Patients Afraid to Consult an Expert Put Their Lives at Risk

Because sun exposure is so often associated with skin cancers, those areas of the body that do not receive regular exposure, like the feet and ankles, are often overlooked when people are checking their moles. Further, if a person notices an area of concern, s/he may not seek a medical opinion out of fear of what it could be. That is what happened to Julie when something that looked like a scab turned out to be much more than she thought.

“I noticed what looked like a scab from time to time just above my ankle but never thought much of it,” said Julie. “But the scab continued to come back in the same spot over the course of a year, which had me nervous to get it checked out of fear it may be something more serious.”

During one of Julie’s regular visit to see Michael Coyer, DPM, AACFAS, a California-based foot and ankle surgeon, he noticed the spot and was concerned with its appearance.

“When I noticed this small mass on her leg, I felt that it needed to be properly evaluated to rule out any potential cancer risks,” said Dr. Coyer, “I took a biopsy of the mass and sent it for testing, and the results came back confirming that it was a Basal Cell Carcinoma—a form of skin cancer.”

Skin cancers of the foot, like basal cell carcinomas, occur more commonly than one might think. Although they are most common in sun-exposed areas like the face, they also appear on the lower extremities. There are three distinct cancers that can appear on the foot: melanoma, basal cell carcinoma and squamous cell carcinoma.

“Many people think that because their feet are often covered by socks and shoes that they are not at risk for skin cancers like basal cell carcinoma and melanoma, but these risks are very real,” said Dr. Coyer. “People should always practice at-home screenings and keep a close eye on any spots that may be of concern.”  
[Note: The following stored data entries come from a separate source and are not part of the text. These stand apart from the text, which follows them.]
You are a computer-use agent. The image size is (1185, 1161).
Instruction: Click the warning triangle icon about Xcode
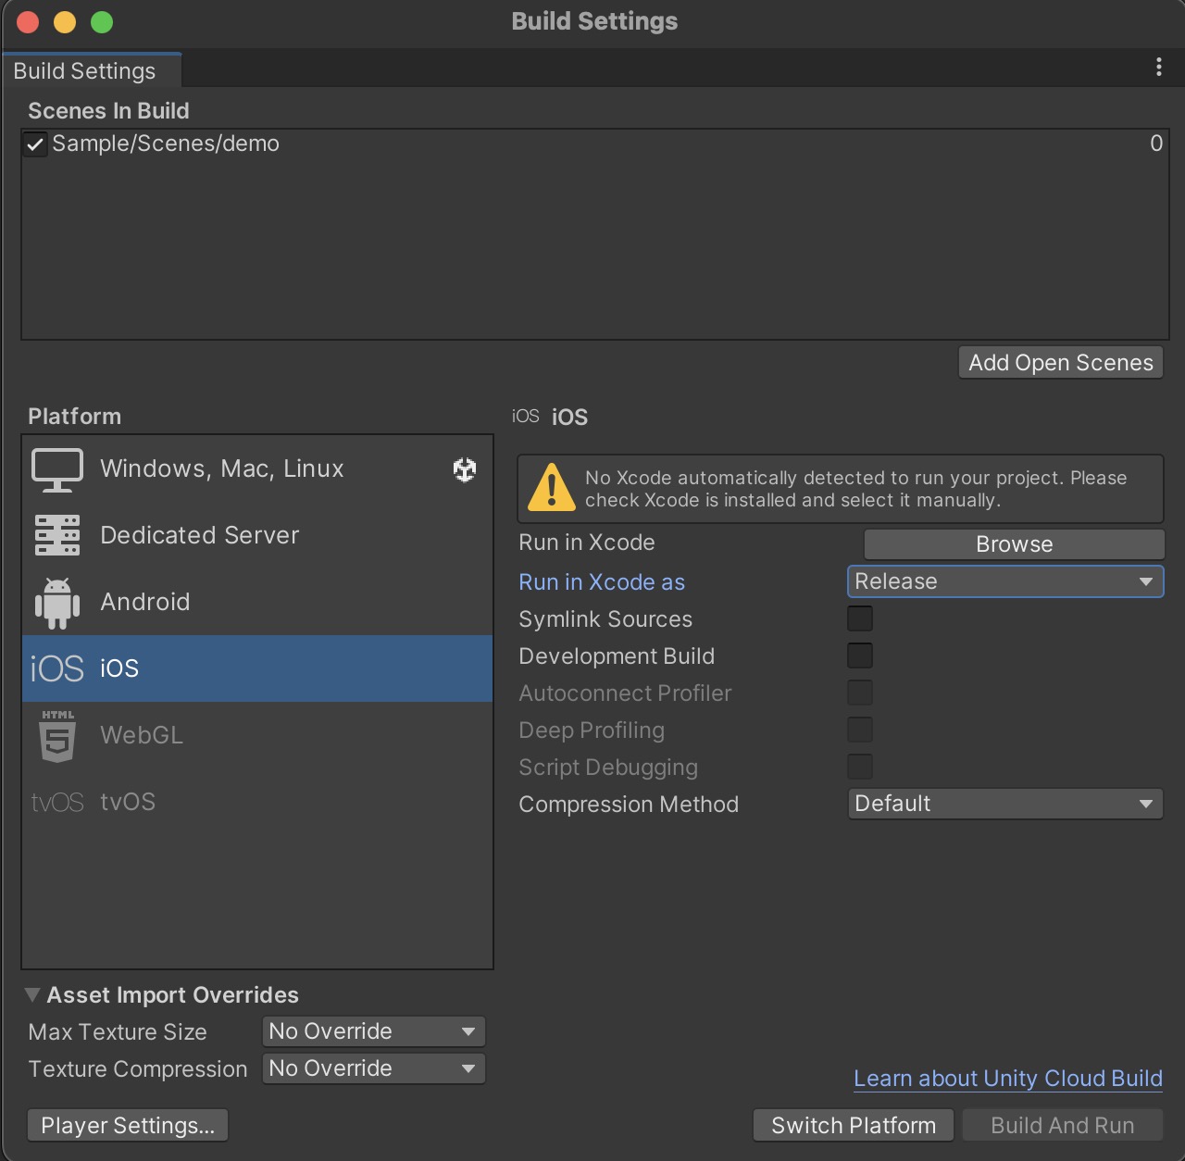553,489
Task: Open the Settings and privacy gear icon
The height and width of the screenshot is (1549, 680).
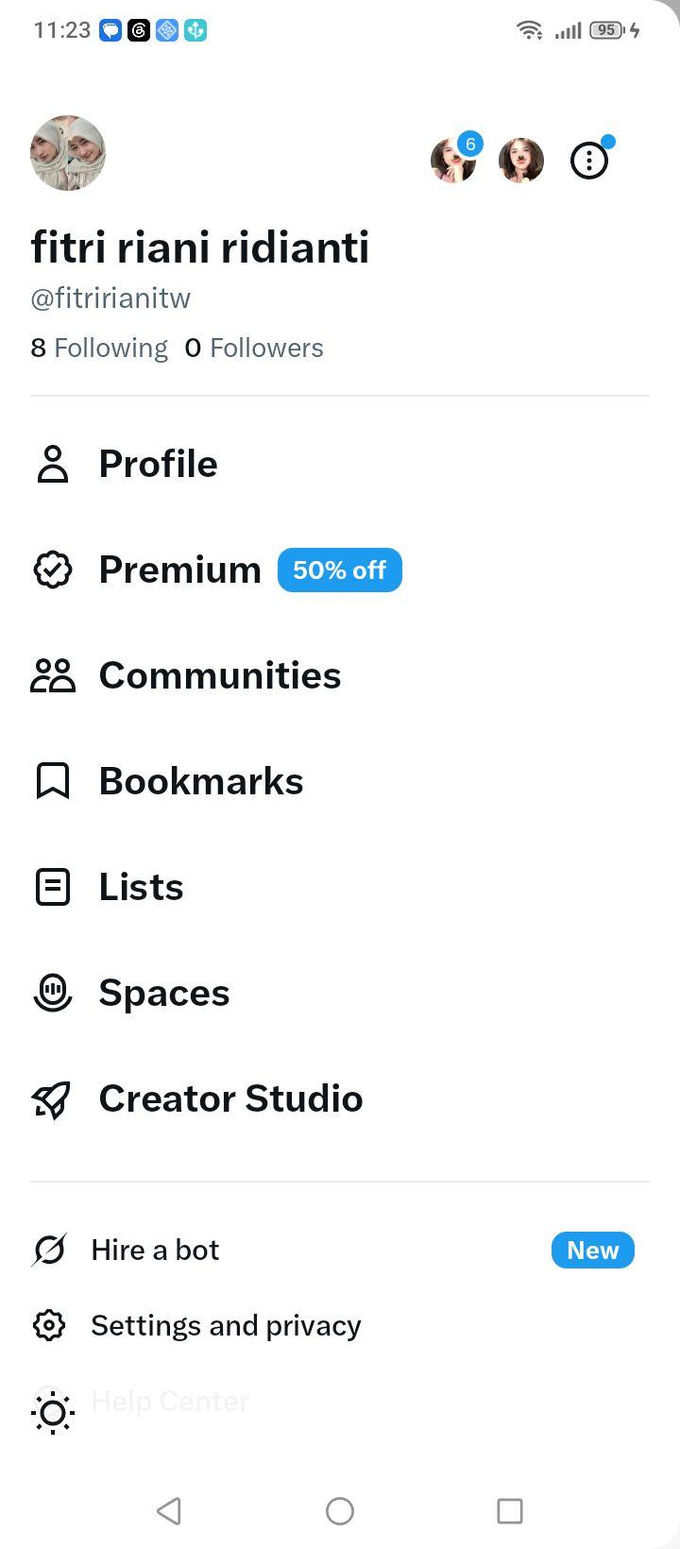Action: click(49, 1325)
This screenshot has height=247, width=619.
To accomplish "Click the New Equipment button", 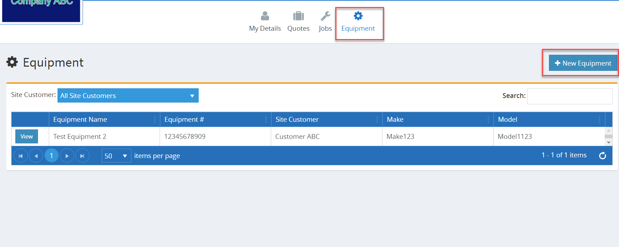I will pyautogui.click(x=583, y=63).
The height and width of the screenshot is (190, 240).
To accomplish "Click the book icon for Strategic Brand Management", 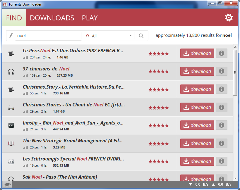I will (11, 143).
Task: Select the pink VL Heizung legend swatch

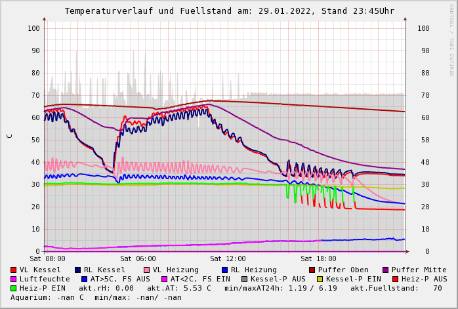Action: point(147,270)
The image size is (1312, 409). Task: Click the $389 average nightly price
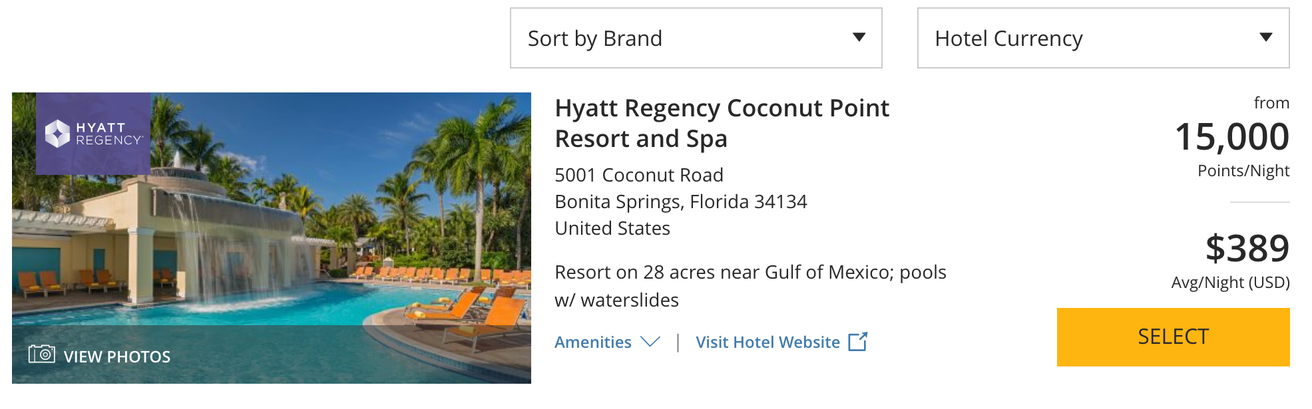1247,249
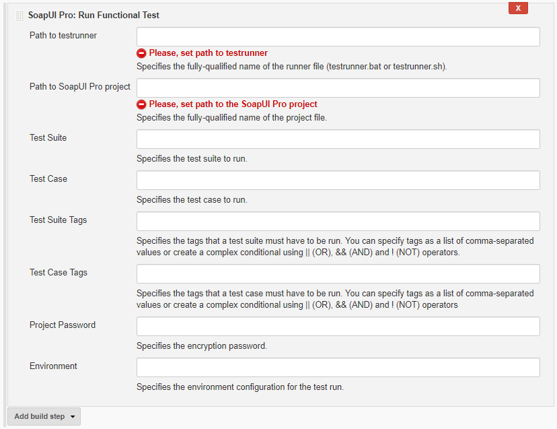
Task: Click into the Test Suite input
Action: point(338,139)
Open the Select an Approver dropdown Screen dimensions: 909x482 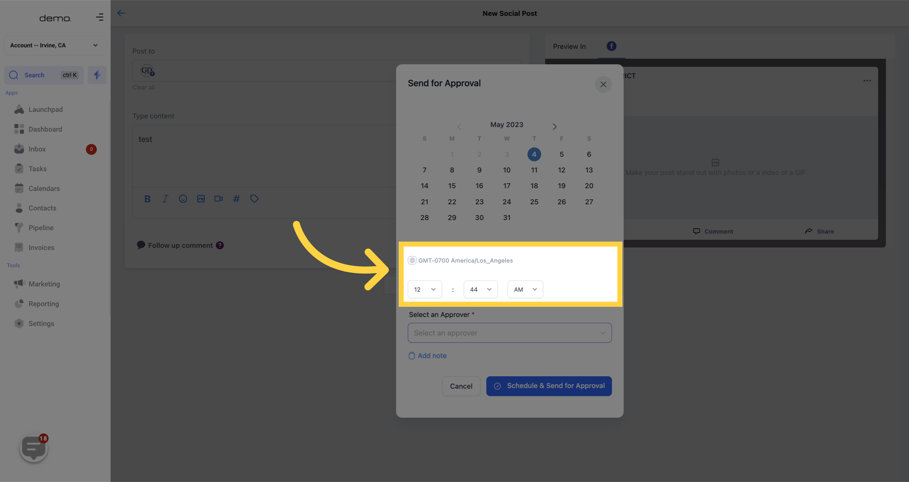point(509,332)
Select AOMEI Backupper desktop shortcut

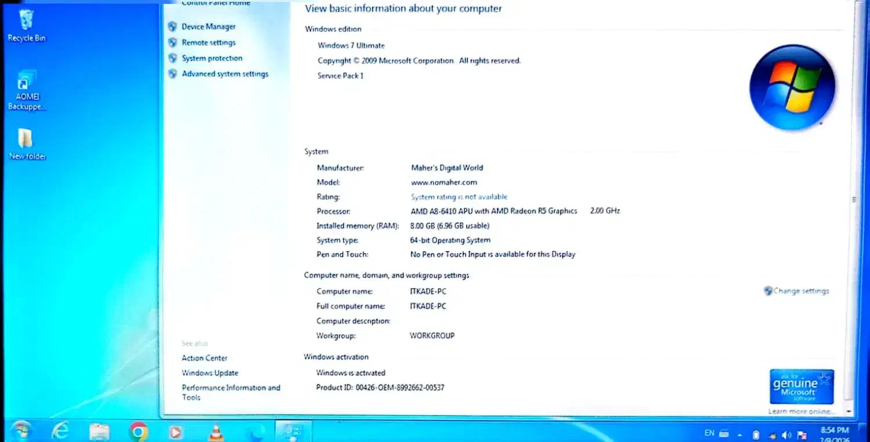(x=27, y=90)
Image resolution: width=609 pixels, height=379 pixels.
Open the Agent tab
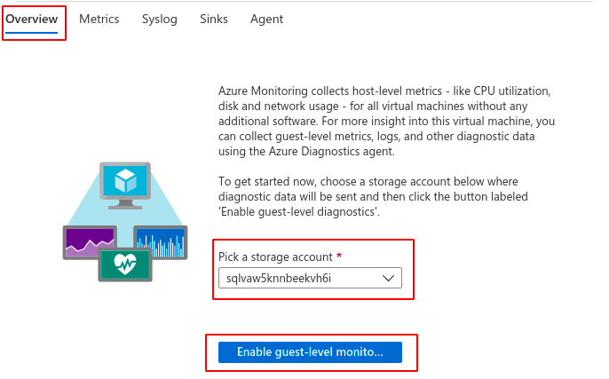coord(267,19)
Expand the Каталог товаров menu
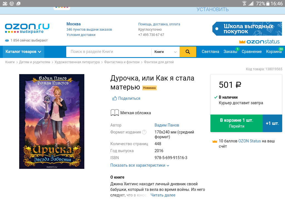The image size is (285, 214). point(23,52)
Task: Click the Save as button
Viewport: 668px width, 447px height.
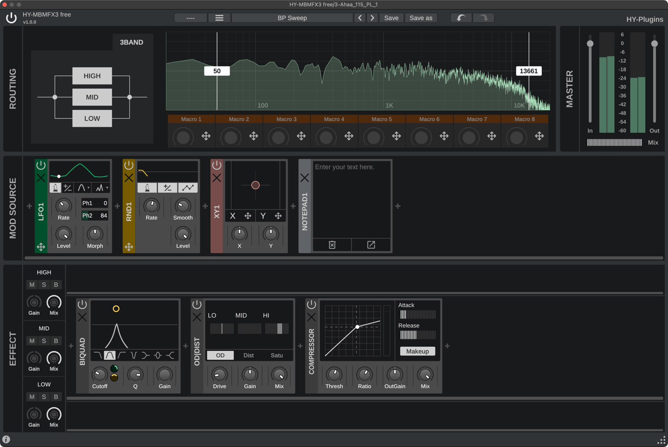Action: click(x=421, y=18)
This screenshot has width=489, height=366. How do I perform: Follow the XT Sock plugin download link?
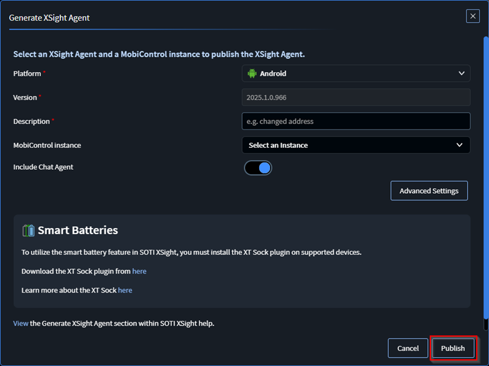(139, 271)
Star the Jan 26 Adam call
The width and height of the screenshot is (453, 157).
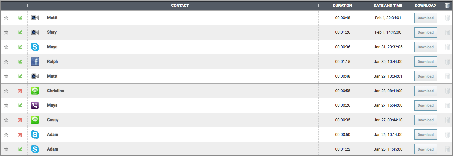pyautogui.click(x=6, y=135)
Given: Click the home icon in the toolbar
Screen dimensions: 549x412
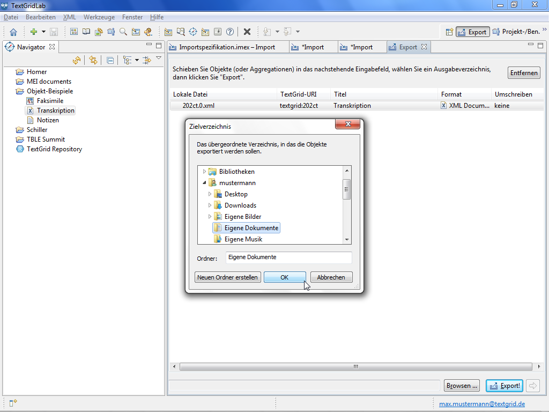Looking at the screenshot, I should tap(13, 32).
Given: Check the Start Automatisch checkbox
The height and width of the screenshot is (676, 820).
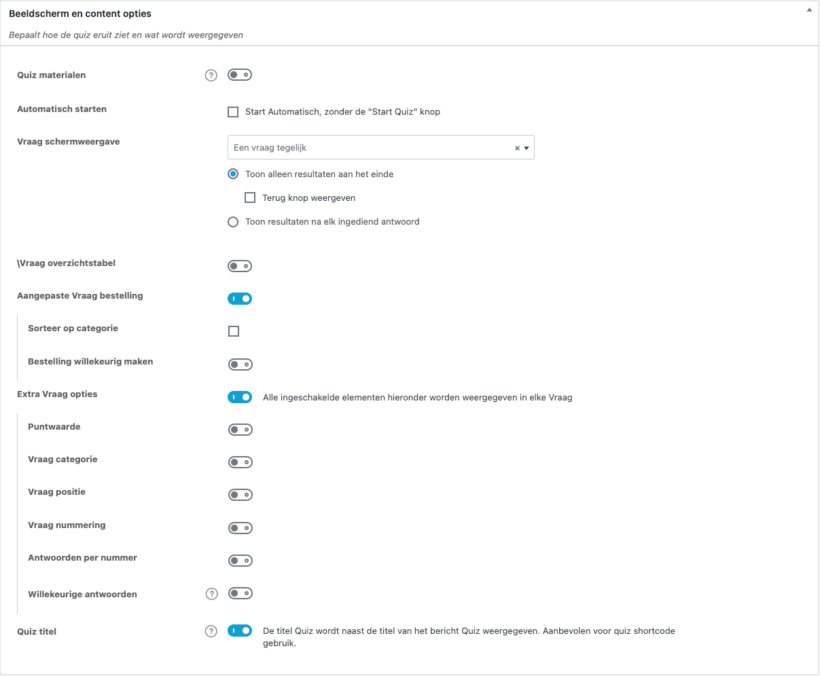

Performing regular inspections can aid in early detection and treatment to ensure the best outcome. The ABCDs of melanoma —Asymmetry, Border, Color, Diameter—is a good at-home evaluation tool for examining concerning areas:

  • Asymmetry: Is one half a different shape from the other half?
  • Border: Is the border or edge ragged, notched or faded?
  • Color: Is the color a mix of colors rather than a single, solid color?
  • Diameter: Is the diameter larger than 5 mm (the size of a pencil eraser)?

Being aware of these simple questions allows people to be honest about changes to their body.

As for Julie, Dr. Coyer was able to entirely remove the cancerous mass, lessening the chance of future reoccurrence. Since the mass was removed and the cancer did not spread to a different part of the body, Julie did not need to go through any additional treatments.

“I was fortunate to receive exceptional treatment from Dr. Coyer who had my best interests in mind during the whole process,” said Julie. “After going through this, I always encourage people to see a doctor if they suspect something is wrong, especially since delaying treatment can be much, much worse.”